KFMX surrendered its license in 1933, and in 1938 WLB and WCAL made peace with WTCN by agreeing to move to 760 kHz, where the stations were restricted to daytime-only transmissions, with WLB to receive ​23rds of the available hours.[20] In 1941, as part of the frequency shifts resulting from implementation of the North American Regional Broadcasting Agreement, WLB and WCAL moved from 760 to 770 kHz. In 1991, The University of Minnesota made an agreement with St. Olaf in which WCAL was provided land for an improved FM tower near Rosemount, Minnesota in exchange for fulltime use of the AM frequency.

WLB's programming was expanded to include lectures, concerts, and football games. In the 1930s and 1940s, the station broadcast a considerable amount of educational material and was used for distance learning—a practice that continued into the 1990s. On June 1, 1945, WLB's call sign was changed to KUOM, to stand for University of Minnesota.[21]

A polio epidemic in 1946 that resulted in temporary school closings and the cancellation of the Minnesota State Fair led the station to create programming for children who were homebound. Those programs, along with others broadcast in the 1940s, were recognized for their importance and led to several awards being given to the station.

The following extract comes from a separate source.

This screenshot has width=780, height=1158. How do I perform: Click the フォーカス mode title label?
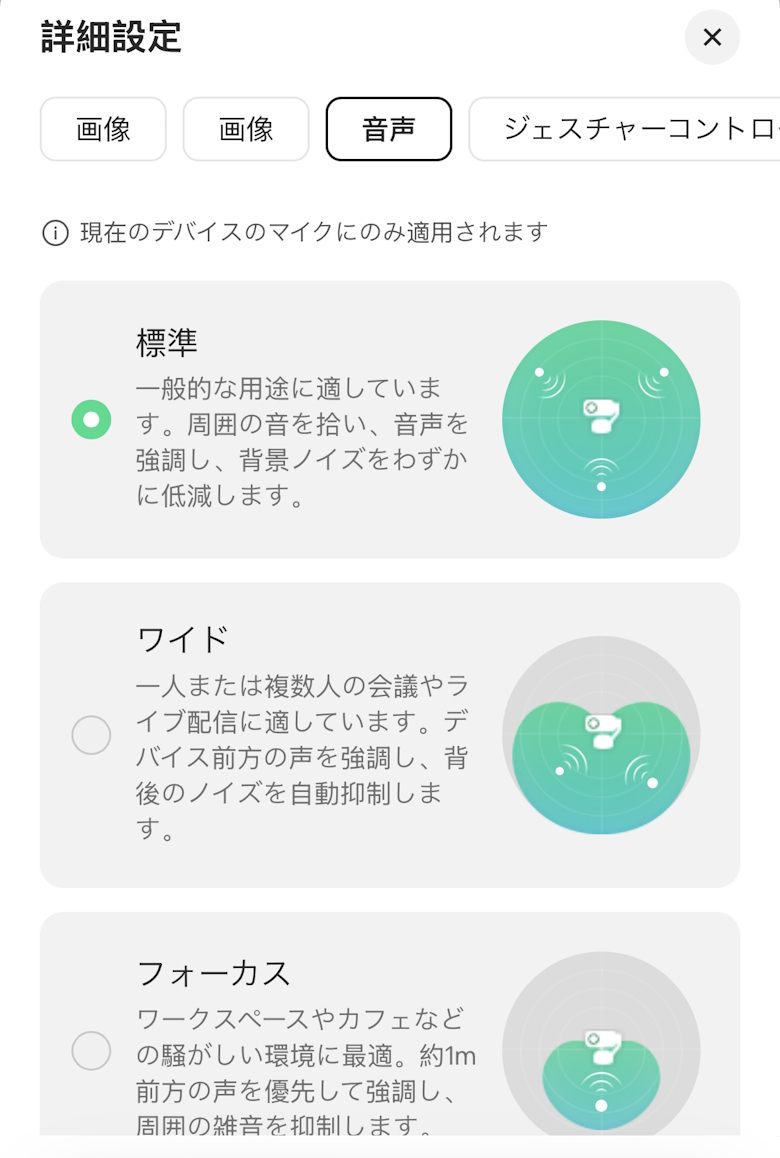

Carrier current WMMR[edit]

In 1948 a low-powered student-run carrier current station was established, with studios in Coffman Memorial Union. Due to its very limited coverage, which was restricted to the campus and immediately adjoining areas, the station did not require a license from the Federal Communications Commission, or qualify for officially assigned call letters. However, it informally identified itself as WMMR for "Women's and Men's Minnesota Radio." Focused on providing a service for the student body, WMMR initially broadcast at 730 AM as "Radio 73". The programming was later also carried by the Minneapolis cable television system.

WMMR was a student-run operation and relied solely on volunteers. By the mid-1960s through the end of its life, WMMR tried to emulate the management structure of a typical AM rock station of the day, with an appointed General Manager, Program Director, Music Director and other management positions. A news and sports operation broadcast daily reports, and the basketball, football and hockey programs were usually broadcast with live play-by-play. A number of live broadcasts were done from the Whole Music Club and the Great Hall and the station promoted other campus events such as the 'Campus Carny' held annually in the old field house. Garrison Keillor, the well-known creator of Minnesota Public Radio's A Prairie Home Companion, began his radio career broadcasting classical music on WMMR as a student in the early 1960s. He then worked at KUOM from 1963 to 1968.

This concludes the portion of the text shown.